Some years abroad and then come back.

------
newguy1234
I have a friend who works as a tax auditor and audits telecom companies to
verify a specific tax. When he does the audit he gets the ENTIRE billing
information. What is interesting to note is that there are certain taxes where
the law allows the telecom to determine how much cost is required to comply
with the tax (employees expenses) and then offload that cost on to the end-
user. So the tax that the customer pays is actually the tax going to the
government and some of that tax is also going to pay the employees hired by
the company to comply with the tax. Without much surprise, the amount of
employees required to comply with the tax seems to increase each year and most
of these employees are never fired or let go. There is no incentive for the
company to cut costs when the taxpayer is paying for the employee's salary.

------
sys_64738
The craziest fee I saw was with Verizon where they charged you ground rent for
the poles they had at the side of the road.

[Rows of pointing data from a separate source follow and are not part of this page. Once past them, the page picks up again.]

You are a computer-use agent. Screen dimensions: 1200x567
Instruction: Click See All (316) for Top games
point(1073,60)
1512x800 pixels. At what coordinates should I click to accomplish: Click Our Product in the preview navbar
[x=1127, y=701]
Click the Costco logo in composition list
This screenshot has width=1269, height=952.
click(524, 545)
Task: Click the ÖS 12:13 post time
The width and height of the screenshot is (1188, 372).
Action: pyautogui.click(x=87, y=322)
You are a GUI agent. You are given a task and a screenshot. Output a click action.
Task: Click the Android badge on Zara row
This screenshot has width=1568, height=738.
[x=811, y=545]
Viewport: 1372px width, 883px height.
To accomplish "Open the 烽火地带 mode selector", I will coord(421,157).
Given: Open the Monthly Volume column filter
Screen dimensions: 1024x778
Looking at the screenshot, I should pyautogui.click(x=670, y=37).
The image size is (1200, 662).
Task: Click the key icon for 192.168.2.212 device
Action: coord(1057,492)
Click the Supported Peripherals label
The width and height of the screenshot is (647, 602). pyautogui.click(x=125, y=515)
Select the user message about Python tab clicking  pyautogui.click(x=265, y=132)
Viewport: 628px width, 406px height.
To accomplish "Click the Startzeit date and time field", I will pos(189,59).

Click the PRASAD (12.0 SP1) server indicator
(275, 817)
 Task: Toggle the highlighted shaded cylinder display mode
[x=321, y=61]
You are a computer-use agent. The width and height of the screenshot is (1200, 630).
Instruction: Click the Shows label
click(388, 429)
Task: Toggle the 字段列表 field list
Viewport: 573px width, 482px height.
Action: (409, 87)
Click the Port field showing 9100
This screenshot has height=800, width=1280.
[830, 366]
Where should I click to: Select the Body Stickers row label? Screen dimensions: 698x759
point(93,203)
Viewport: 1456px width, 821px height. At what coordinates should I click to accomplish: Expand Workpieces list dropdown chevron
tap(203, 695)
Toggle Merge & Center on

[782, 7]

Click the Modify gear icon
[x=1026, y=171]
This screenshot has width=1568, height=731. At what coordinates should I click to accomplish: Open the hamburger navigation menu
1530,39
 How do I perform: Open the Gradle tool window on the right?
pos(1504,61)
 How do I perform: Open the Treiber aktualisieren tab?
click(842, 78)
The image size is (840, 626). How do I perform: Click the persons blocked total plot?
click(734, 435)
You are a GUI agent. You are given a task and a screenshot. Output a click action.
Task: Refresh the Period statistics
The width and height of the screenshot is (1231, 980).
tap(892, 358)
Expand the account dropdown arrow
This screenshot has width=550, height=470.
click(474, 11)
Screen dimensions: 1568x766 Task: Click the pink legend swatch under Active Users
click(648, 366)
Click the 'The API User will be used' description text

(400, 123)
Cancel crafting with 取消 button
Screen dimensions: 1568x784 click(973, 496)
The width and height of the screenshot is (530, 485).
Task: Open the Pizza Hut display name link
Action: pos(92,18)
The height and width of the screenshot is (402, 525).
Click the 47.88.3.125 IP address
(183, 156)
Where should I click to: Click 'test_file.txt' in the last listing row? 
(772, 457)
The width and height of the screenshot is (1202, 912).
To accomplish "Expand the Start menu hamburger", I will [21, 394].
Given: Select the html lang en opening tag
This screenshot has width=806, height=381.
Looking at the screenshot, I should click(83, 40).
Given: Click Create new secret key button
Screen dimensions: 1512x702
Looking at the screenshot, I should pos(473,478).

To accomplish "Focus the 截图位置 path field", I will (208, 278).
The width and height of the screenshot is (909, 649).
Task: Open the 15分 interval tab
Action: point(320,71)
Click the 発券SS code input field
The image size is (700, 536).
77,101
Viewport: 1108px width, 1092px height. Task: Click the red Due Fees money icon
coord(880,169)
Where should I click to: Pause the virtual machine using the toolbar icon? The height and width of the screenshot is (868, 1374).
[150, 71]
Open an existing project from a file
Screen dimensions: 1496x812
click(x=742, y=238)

FWIW, keeping just Comcast internet leads to no fees. Not sure how that's
managed to stay that way.

------
petilon
Another egregious example: Frontier Communications adds a $3.99 "Internet
Infrastructure Surcharge" for internet service, on top of the advertised
price. But internet infrastructure is what the advertised price is for, so why
isn't it already included in the price?

The underlying problem is that the US does not have a true democracy. The
government here works for big businesses, not "of the people, by the people,
and for the people". EU is much closer to being a true democracy.

------
paul7986
I would say it's a small minority of readers here who actually still have/pay
for cable. That industry hated and took/takes advantage of its customers
that's it's finally getting what it deserves!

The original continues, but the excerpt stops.